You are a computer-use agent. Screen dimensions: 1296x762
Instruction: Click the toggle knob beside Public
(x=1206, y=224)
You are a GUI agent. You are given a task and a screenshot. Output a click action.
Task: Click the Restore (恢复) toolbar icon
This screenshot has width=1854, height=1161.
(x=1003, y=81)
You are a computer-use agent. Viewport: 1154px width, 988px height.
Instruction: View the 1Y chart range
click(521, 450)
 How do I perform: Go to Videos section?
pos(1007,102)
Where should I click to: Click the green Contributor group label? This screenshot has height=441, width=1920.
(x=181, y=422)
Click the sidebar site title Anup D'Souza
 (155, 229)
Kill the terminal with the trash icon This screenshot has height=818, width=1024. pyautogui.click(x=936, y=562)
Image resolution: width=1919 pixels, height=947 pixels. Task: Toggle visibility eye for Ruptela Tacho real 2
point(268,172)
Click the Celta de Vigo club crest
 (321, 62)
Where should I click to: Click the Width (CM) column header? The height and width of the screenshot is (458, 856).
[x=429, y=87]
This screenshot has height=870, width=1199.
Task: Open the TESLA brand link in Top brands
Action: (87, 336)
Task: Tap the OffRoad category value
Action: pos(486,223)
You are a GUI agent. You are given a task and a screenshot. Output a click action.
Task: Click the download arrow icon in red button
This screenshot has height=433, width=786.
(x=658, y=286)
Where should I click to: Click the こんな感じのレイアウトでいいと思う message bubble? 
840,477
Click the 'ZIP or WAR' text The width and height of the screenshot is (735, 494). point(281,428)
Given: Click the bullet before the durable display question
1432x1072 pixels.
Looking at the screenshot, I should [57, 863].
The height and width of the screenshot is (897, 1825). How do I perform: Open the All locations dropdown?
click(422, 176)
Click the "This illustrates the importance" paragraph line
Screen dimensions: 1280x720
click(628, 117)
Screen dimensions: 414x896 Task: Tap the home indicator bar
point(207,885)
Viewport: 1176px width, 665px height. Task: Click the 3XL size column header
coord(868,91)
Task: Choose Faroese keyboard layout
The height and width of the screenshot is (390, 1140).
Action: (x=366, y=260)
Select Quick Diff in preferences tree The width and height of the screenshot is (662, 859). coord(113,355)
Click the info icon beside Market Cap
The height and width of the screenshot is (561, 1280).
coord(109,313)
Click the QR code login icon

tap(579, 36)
---
Exercise objective | Reproduce only the lines between the line containing "Task: Choose Faroese keyboard layout" and the last line of the records, those two lines included, exactly.

Task result |
Task: Choose Faroese keyboard layout
The height and width of the screenshot is (390, 1140).
Action: (x=366, y=260)
Select Quick Diff in preferences tree The width and height of the screenshot is (662, 859). coord(113,355)
Click the info icon beside Market Cap
The height and width of the screenshot is (561, 1280).
coord(109,313)
Click the QR code login icon

tap(579, 36)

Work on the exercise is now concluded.